** Opening Provided data block **
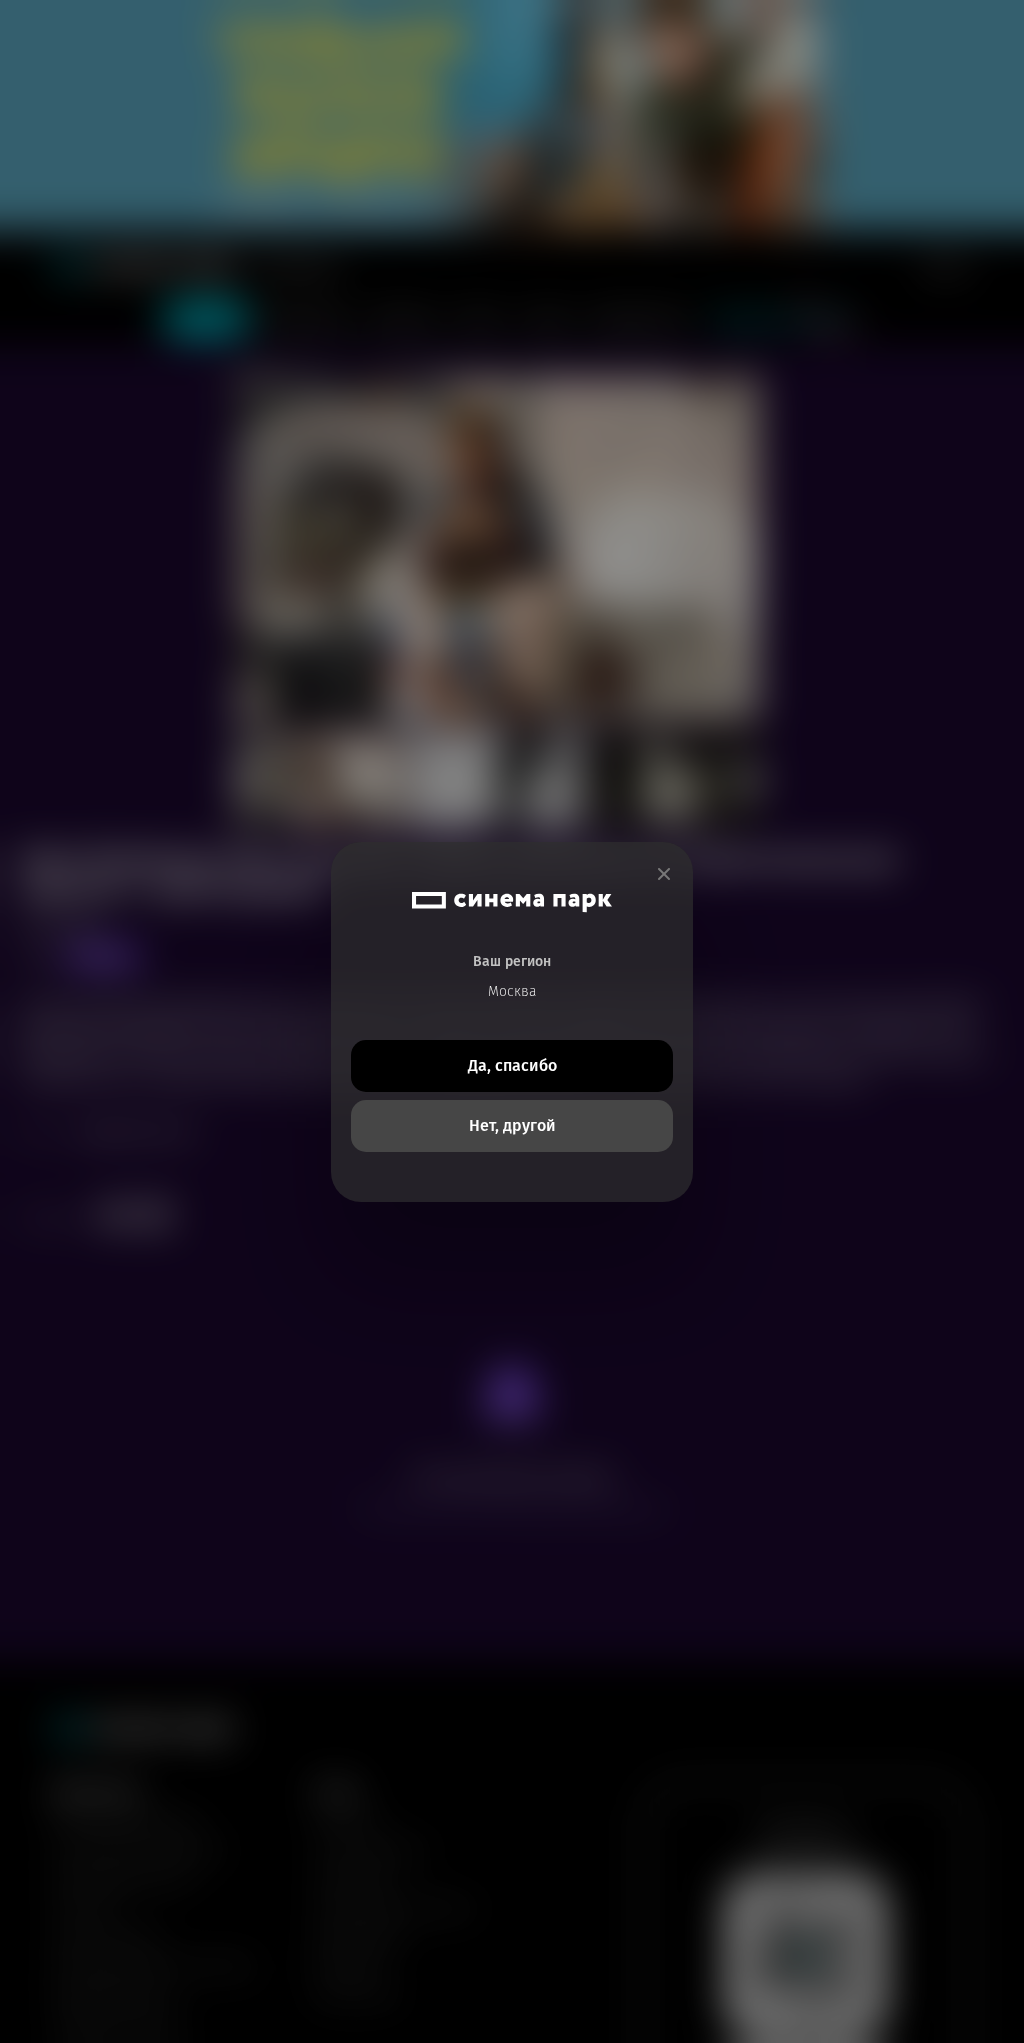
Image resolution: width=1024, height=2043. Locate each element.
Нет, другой (512, 1125)
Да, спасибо (512, 1065)
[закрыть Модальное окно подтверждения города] (664, 874)
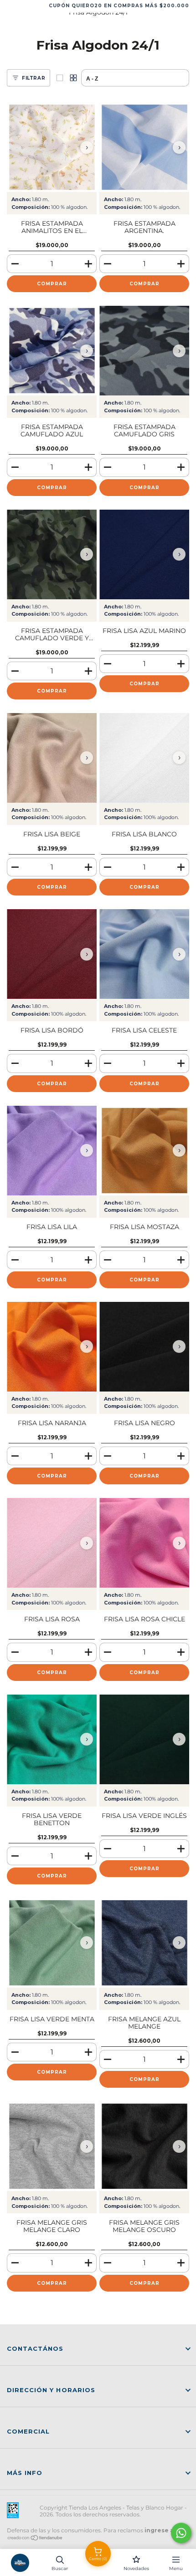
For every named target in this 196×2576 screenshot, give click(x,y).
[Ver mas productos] (73, 78)
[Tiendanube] (35, 2538)
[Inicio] (20, 2562)
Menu (176, 2568)
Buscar (60, 2568)
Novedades (136, 2568)
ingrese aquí (164, 2530)
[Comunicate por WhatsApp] (181, 2533)
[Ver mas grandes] (60, 78)
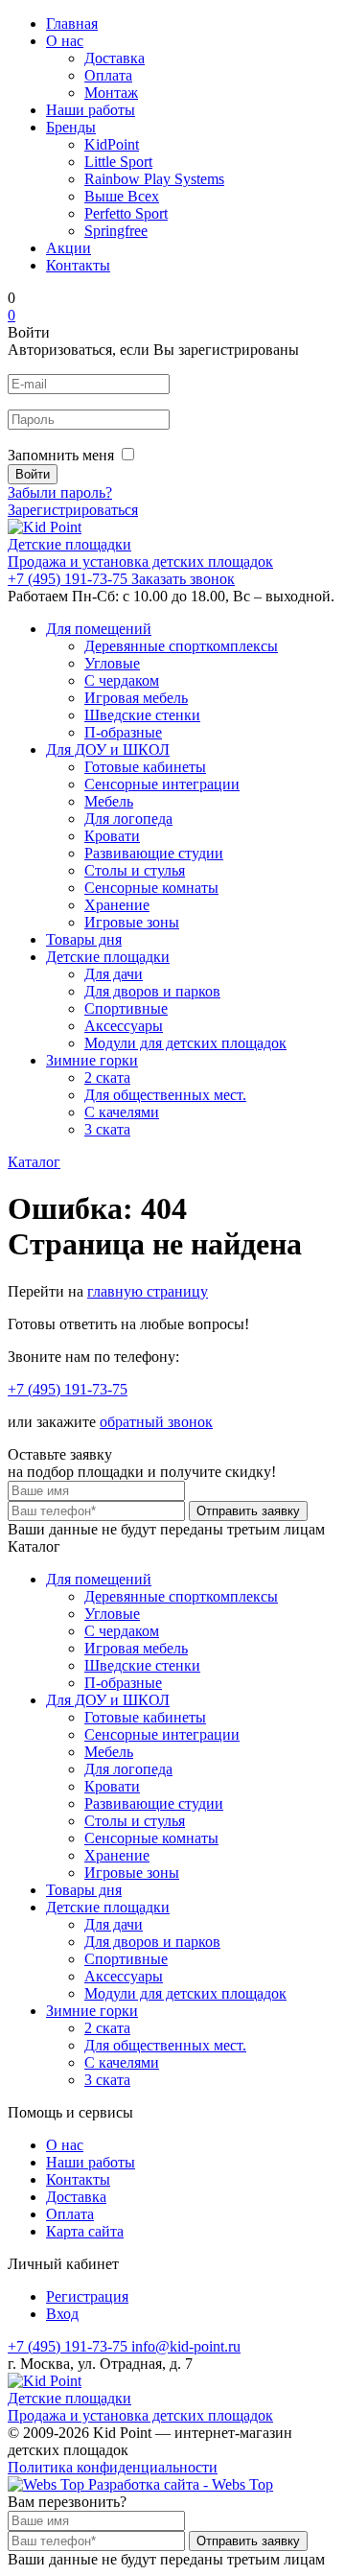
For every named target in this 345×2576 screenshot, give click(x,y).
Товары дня (84, 939)
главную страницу (147, 1291)
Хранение (117, 905)
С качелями (121, 1112)
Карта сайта (85, 2231)
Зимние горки (92, 1060)
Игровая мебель (136, 698)
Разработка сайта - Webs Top (178, 2484)
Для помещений (98, 629)
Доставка (114, 58)
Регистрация (87, 2296)
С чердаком (121, 680)
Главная (72, 23)
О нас (64, 41)
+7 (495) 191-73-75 (69, 579)
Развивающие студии (153, 853)
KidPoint (111, 144)
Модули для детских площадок (185, 1043)
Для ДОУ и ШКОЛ (108, 749)
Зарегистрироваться (73, 510)
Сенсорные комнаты (151, 887)
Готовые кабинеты (145, 767)
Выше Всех (121, 196)
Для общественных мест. (165, 1095)
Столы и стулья (134, 870)
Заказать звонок (183, 579)
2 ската (107, 1077)
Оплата (108, 75)
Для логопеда (128, 818)
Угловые (112, 663)
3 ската (107, 1129)
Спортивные (126, 1008)
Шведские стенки (142, 715)
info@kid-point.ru (186, 2346)
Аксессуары (123, 1026)
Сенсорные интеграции (162, 784)
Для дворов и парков (152, 991)
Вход (62, 2314)
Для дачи (113, 974)
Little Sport (118, 161)
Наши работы (90, 110)
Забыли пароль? (60, 492)
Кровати (112, 836)
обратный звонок (156, 1422)
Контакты (78, 265)
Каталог (34, 1162)
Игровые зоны (131, 922)
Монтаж (111, 92)
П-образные (123, 732)
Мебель (108, 801)
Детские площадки (108, 956)
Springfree (116, 230)
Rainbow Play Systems (154, 179)
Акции (68, 248)
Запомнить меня (61, 455)
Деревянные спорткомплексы (181, 646)
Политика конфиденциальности (113, 2467)
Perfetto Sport (126, 213)
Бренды (71, 127)
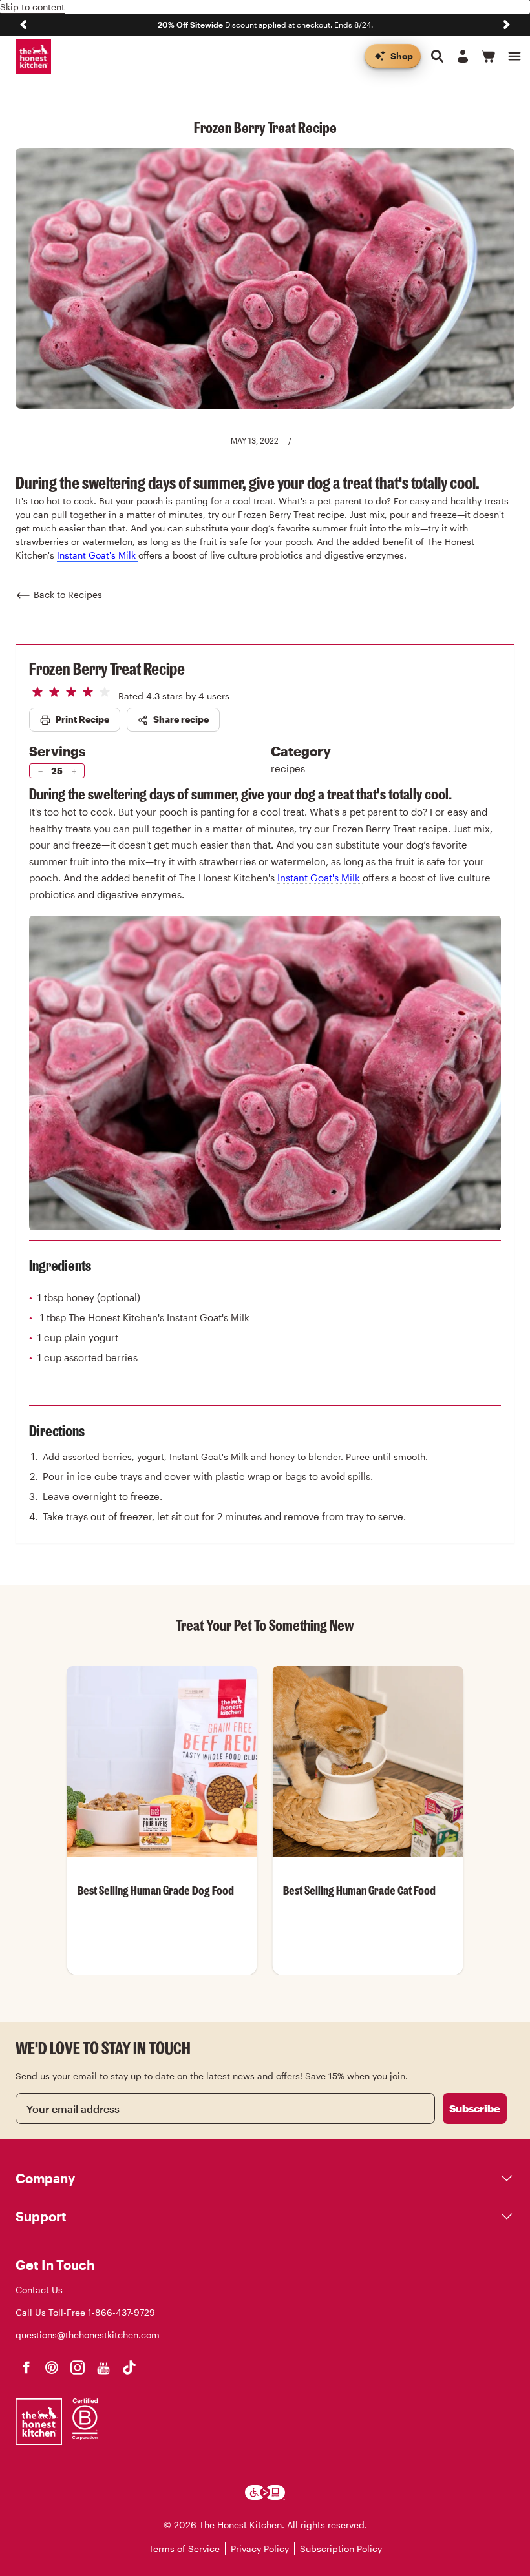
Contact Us (39, 2289)
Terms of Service (184, 2548)
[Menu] (514, 56)
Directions (57, 1430)
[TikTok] (129, 2367)
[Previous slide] (23, 24)
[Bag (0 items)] (488, 56)
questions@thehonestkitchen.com (88, 2334)
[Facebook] (26, 2367)
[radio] (37, 692)
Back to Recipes (68, 594)
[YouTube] (103, 2367)
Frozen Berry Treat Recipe (107, 668)
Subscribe (474, 2108)
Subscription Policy (341, 2548)
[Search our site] (437, 56)
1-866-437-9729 (121, 2312)
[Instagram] (77, 2367)
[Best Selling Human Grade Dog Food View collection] (162, 1761)
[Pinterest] (51, 2367)
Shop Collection (162, 1973)
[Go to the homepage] (33, 56)
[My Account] (462, 56)
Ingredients (60, 1265)
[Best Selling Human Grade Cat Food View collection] (368, 1761)
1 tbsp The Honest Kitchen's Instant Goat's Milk (144, 1317)
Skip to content (32, 6)
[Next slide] (506, 24)
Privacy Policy (260, 2548)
** Closing Provided data block **
Assignment:
Each line of the data should be printed again exactly. Please leave pictures out.

Task result:
Image resolution: width=1024, height=2043. Locate each element.
Нет, другой (512, 1125)
Да, спасибо (512, 1065)
[закрыть Модальное окно подтверждения города] (664, 874)
For every named target in this 196×2576 screenshot, give click(x,y).
[Ver mas productos] (73, 78)
[Tiendanube] (35, 2538)
[Inicio] (20, 2562)
Menu (176, 2568)
Buscar (60, 2568)
Novedades (136, 2568)
ingrese aquí (164, 2530)
[Comunicate por WhatsApp] (181, 2533)
[Ver mas grandes] (60, 78)
For every named target in this 345×2576 screenshot, give click(x,y).
Товары дня (84, 939)
главную страницу (147, 1291)
Хранение (117, 905)
С качелями (121, 1112)
Карта сайта (85, 2231)
Зимние горки (92, 1060)
Игровая мебель (136, 698)
Разработка сайта - Webs Top (178, 2484)
Для помещений (98, 629)
Доставка (114, 58)
Регистрация (87, 2296)
С чердаком (121, 680)
Главная (72, 23)
О нас (64, 41)
+7 (495) 191-73-75 (69, 579)
Развивающие студии (153, 853)
KidPoint (111, 144)
Модули для детских площадок (185, 1043)
Для ДОУ и ШКОЛ (108, 749)
Зарегистрироваться (73, 510)
Сенсорные комнаты (151, 887)
Готовые кабинеты (145, 767)
Выше Всех (121, 196)
Для общественных мест. (165, 1095)
Столы и стулья (134, 870)
Заказать звонок (183, 579)
2 ската (107, 1077)
Оплата (108, 75)
Для логопеда (128, 818)
Угловые (112, 663)
3 ската (107, 1129)
Спортивные (126, 1008)
Шведские стенки (142, 715)
info@kid-point.ru (186, 2346)
Аксессуары (123, 1026)
Сенсорные интеграции (162, 784)
Для дворов и парков (152, 991)
Вход (62, 2314)
Для дачи (113, 974)
Little Sport (118, 161)
Наши работы (90, 110)
Забыли пароль? (60, 492)
Кровати (112, 836)
обратный звонок (156, 1422)
Контакты (78, 265)
Каталог (34, 1162)
Игровые зоны (131, 922)
Монтаж (111, 92)
П-образные (123, 732)
Мебель (108, 801)
Детские площадки (108, 956)
Springfree (116, 230)
Rainbow Play Systems (154, 179)
Акции (68, 248)
Запомнить меня (61, 455)
Деревянные спорткомплексы (181, 646)
Политика конфиденциальности (113, 2467)
Perfetto Sport (126, 213)
Бренды (71, 127)
Contact Us (39, 2289)
Terms of Service (184, 2548)
[Menu] (514, 56)
Directions (57, 1430)
[TikTok] (129, 2367)
[Previous slide] (23, 24)
[Bag (0 items)] (488, 56)
questions@thehonestkitchen.com (88, 2334)
[Facebook] (26, 2367)
[radio] (37, 692)
Back to Recipes (68, 594)
[YouTube] (103, 2367)
Frozen Berry Treat Recipe (107, 668)
Subscribe (474, 2108)
Subscription Policy (341, 2548)
[Search our site] (437, 56)
1-866-437-9729 (121, 2312)
[Instagram] (77, 2367)
[Best Selling Human Grade Dog Food View collection] (162, 1761)
[Pinterest] (51, 2367)
Shop Collection (162, 1973)
[Go to the homepage] (33, 56)
[My Account] (462, 56)
Ingredients (60, 1265)
[Best Selling Human Grade Cat Food View collection] (368, 1761)
1 tbsp The Honest Kitchen's Instant Goat's Milk (144, 1317)
Skip to content (32, 6)
[Next slide] (506, 24)
Privacy Policy (260, 2548)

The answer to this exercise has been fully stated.